The Renzi-instigated Italian constitutional referendum did not pass, further clouding the outlook for the country's economy and banks. The French presidential elections will take place through April and May and, while a center-right victory is the most likely outcome, a victory for Marine Le Pen cannot be ruled out. Article 50 will probably be triggered by the U.K. government before the end of March in an environment in which U.K. and EU ‘red lines' look increasingly difficult to reconcile. Destabilizing outcomes could reinforce the peripheral European spread widening that has taken place in recent months amid speculation that the ECB ‘backstop' has become more equivocal. However, we doubt policymakers would stand still in the face of market movements that threatened to undermine four years of policy and economic repair.
Vital signs around the world
The surprise election of Donald Trump has the potential to reshape the domestic policy landscape in the United States and the country's relationship with the world. However, the specific implications of a Trump administration remain to be seen. In the meantime, what's more clear is the trajectory that global growth, inflation, and policy were on before his election.
Our first observation is that there was increasing evidence that global activity was finally on the up after two years of decelerating growth. Global manufacturing sentiment troughed in the first half of 2016, and global industrial production has modestly improved. At a regional level, stronger growth has been most clearly evident in the United States, those emerging markets that experienced the deepest recessions and trade-sensitive European economies, such as Germany. Underlying activity has also been edging up in China. This is mainly because the Chinese authorities have been happy to revert to credit and fiscal stimulus measures to prop up growth, while pushing the rebalancing the economy requires further out.
Inflation expectations have been improving
This improving real economic outlook has been matched by rising headline and producer price inflation. The pick-up is due to both a partial rebound in commodity prices and the base effects from their pre-February falls washing out of the inflation numbers. However, signs of stronger underlying inflation are more difficult to come by. Wage growth and core inflation are on a gradual upward trajectory in the United States, and will also rise in the United Kingdom due to the collapse in sterling. However, in the eurozone, Japan, Australia, and Sweden there is scant evidence from either wages or the details of inflation data that underlying inflation is moving back towards central bank targets.
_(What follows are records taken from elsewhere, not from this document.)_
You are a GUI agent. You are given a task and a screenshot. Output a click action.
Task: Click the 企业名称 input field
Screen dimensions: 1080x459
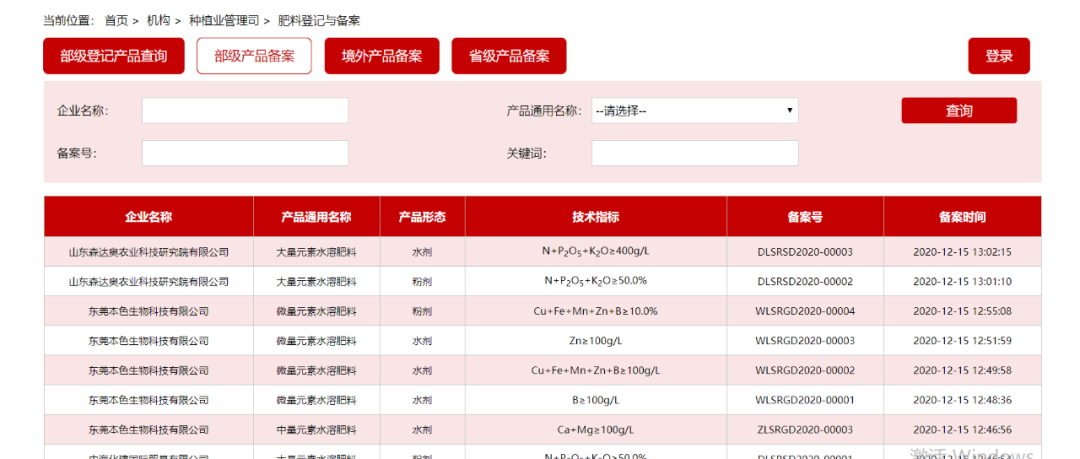click(x=245, y=111)
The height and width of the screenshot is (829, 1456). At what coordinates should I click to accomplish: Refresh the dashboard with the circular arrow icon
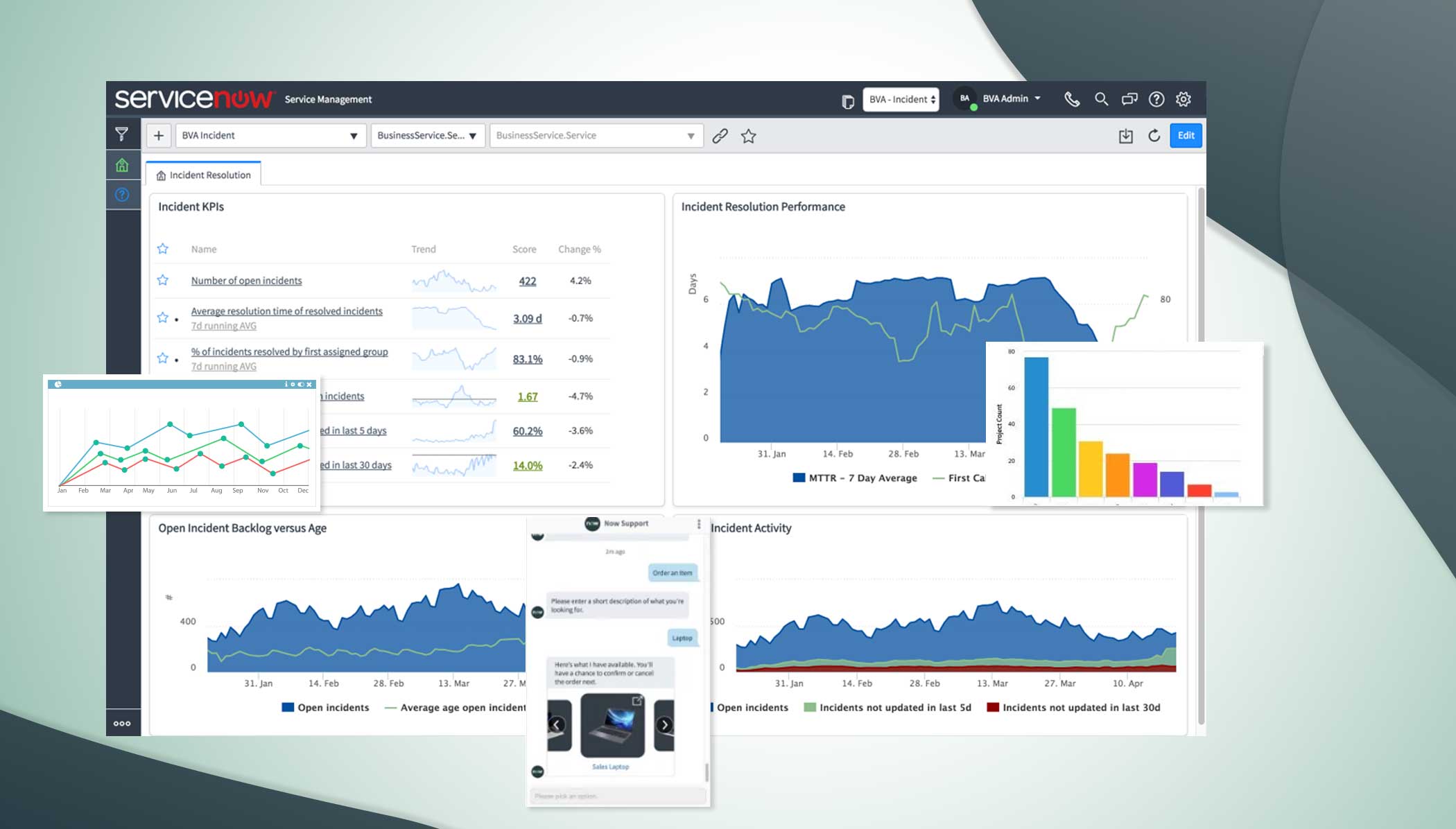pos(1153,136)
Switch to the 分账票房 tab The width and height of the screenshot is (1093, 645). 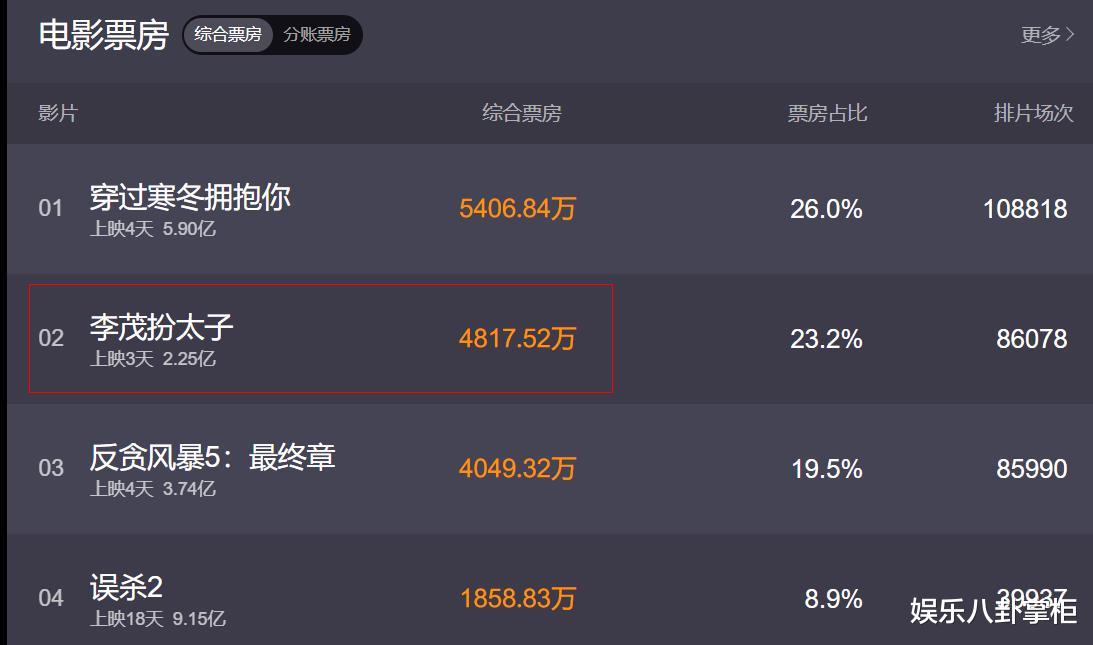tap(315, 35)
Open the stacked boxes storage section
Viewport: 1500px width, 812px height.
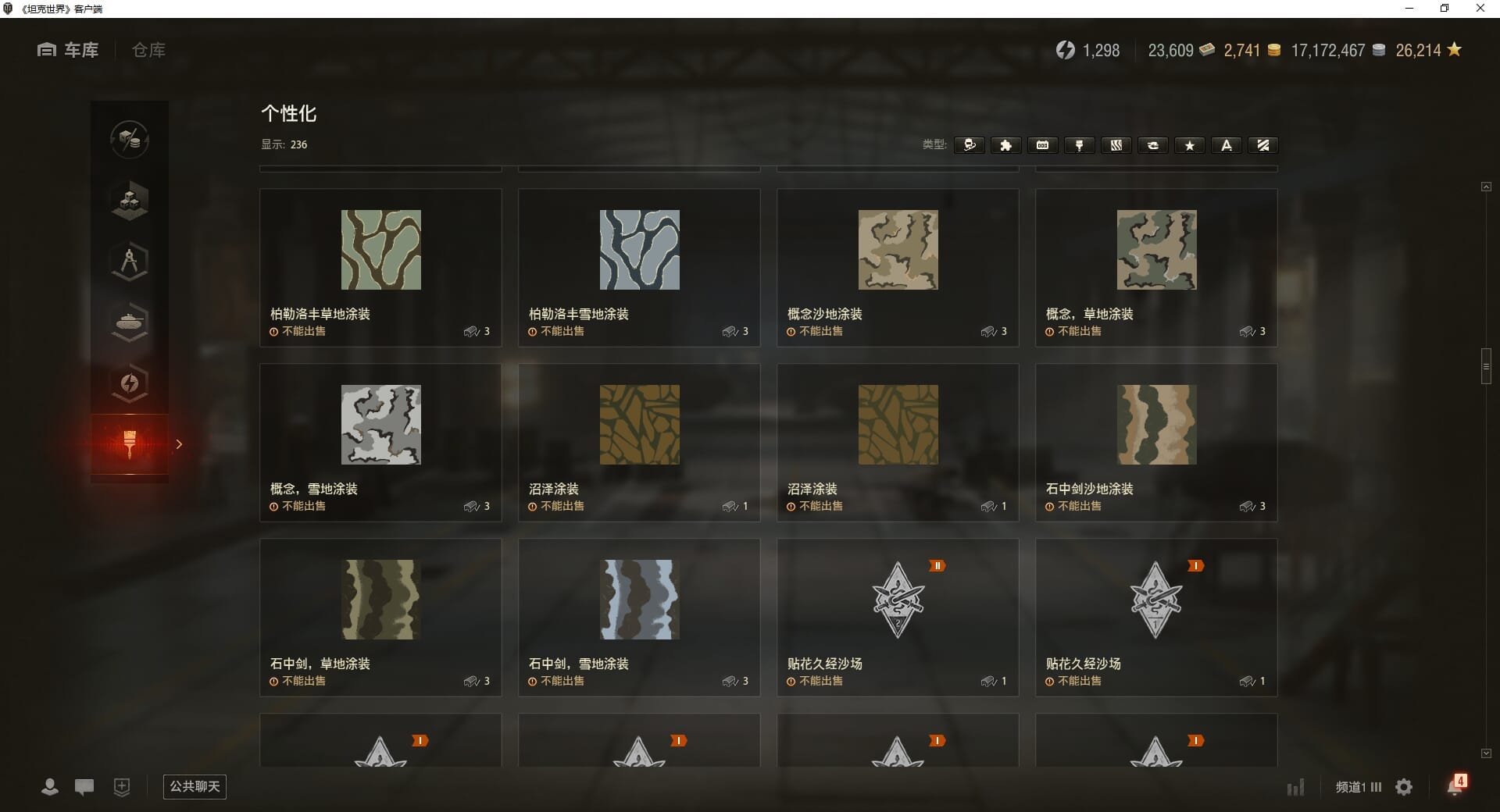(x=130, y=201)
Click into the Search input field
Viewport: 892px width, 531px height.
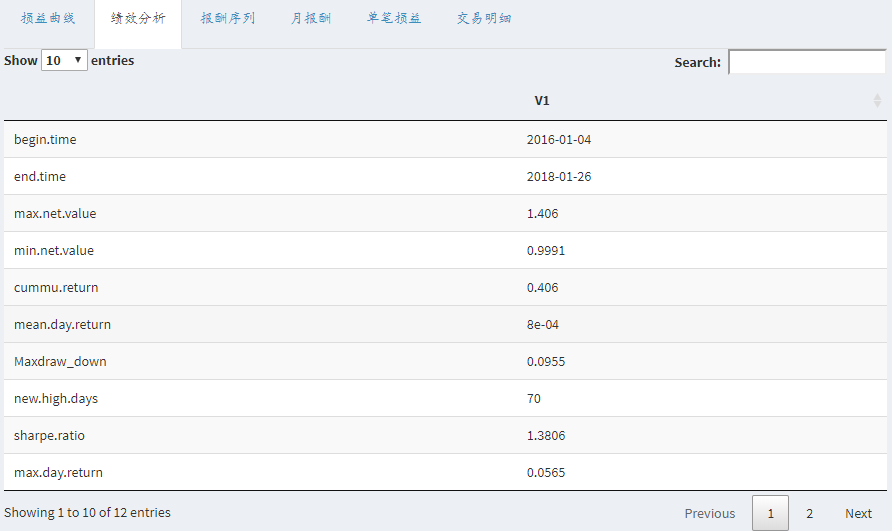click(x=806, y=62)
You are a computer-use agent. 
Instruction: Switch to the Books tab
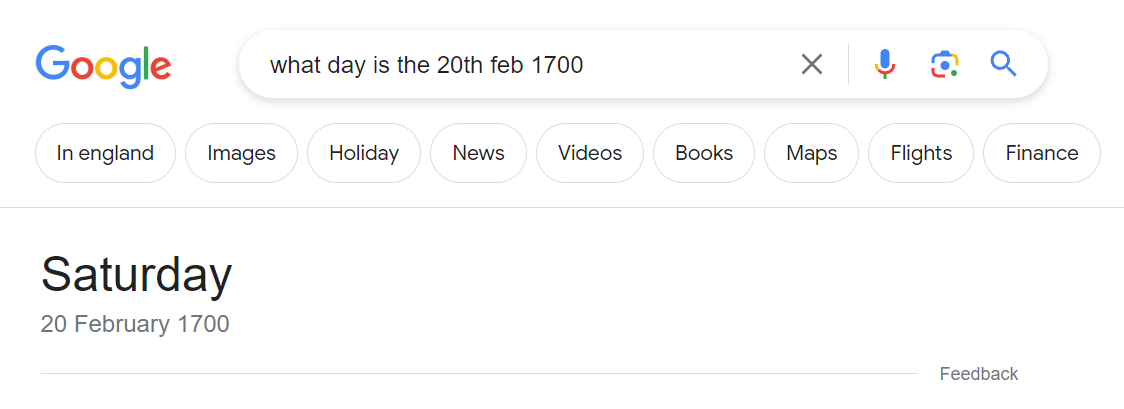[x=704, y=153]
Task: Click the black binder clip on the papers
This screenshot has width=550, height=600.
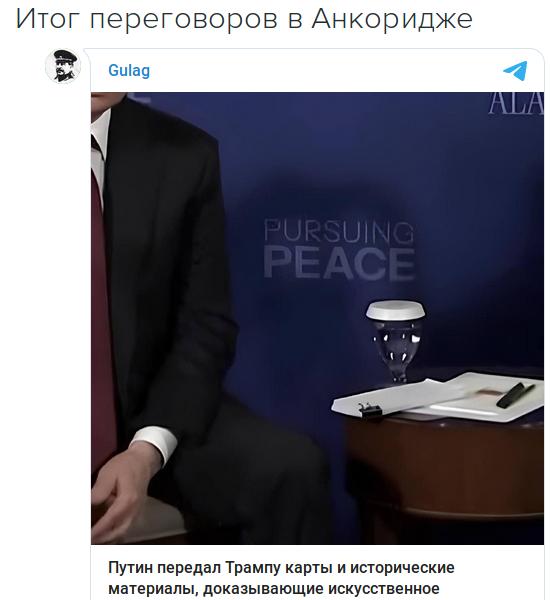Action: coord(369,409)

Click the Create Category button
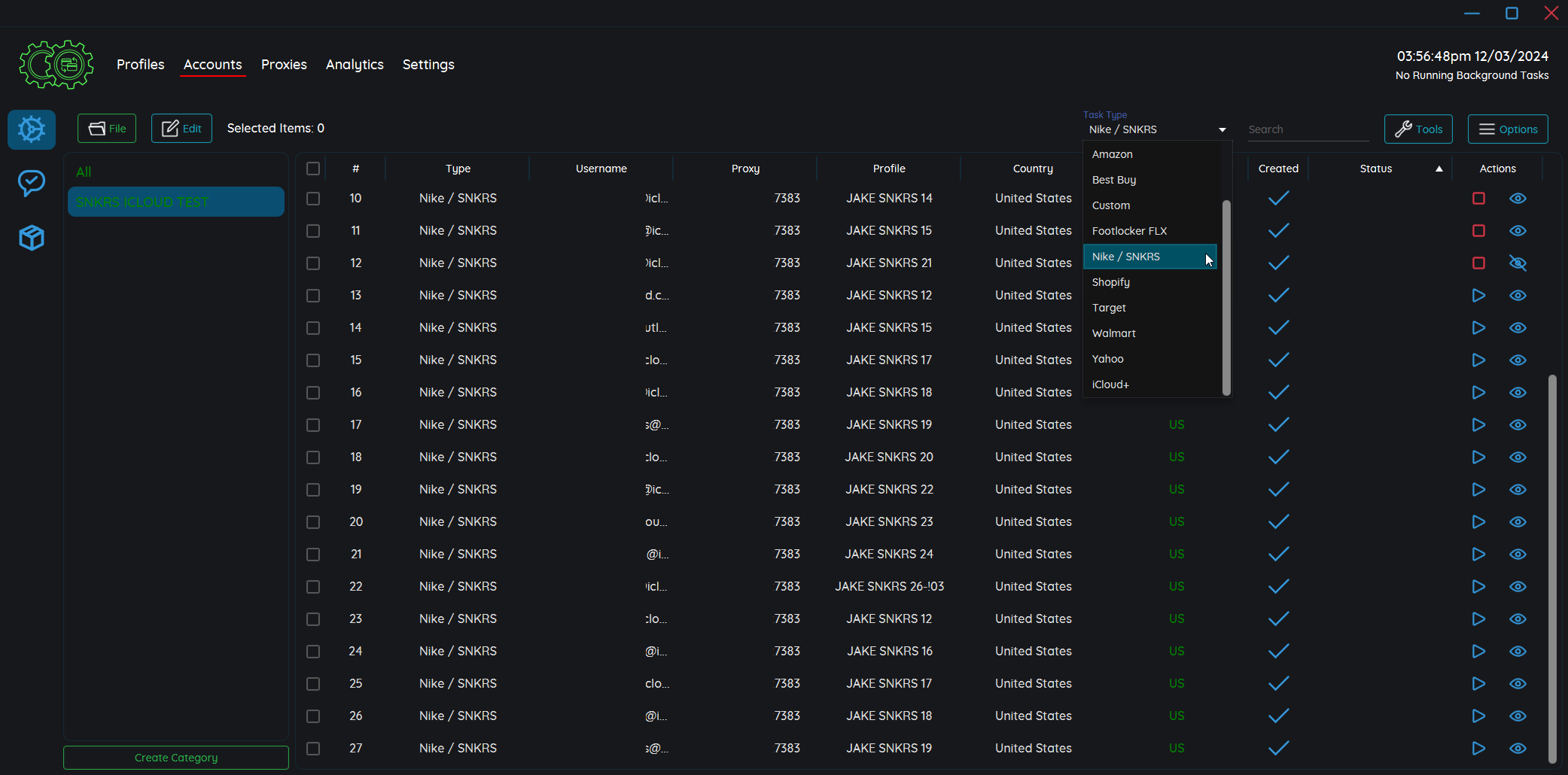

This improving global growth and headline inflation environment implies that we are probably past the maximum monetary policy impulse. The Federal Reserve will want to follow December's rate hike with further increases in 2017, should economic data and market conditions allow. Meanwhile, the European Central Bank and Bank of Japan seem more intent on increasing the sustainability of their existing policies than adding significant new stimulus. However, it will be hard for either to disengage from unconventional policies altogether.
Stronger nominal growth also means a return to positive corporate profit growth. Falling commodity prices, the stronger dollar, and decelerating real and nominal growth were important drivers of the sharp decline in corporate profits over the past two years, with the biggest drops occurring in emerging markets and major commodity-producing countries. With these factors beginning to turn around, corporate profit growth and margins are likely to improve over the next year.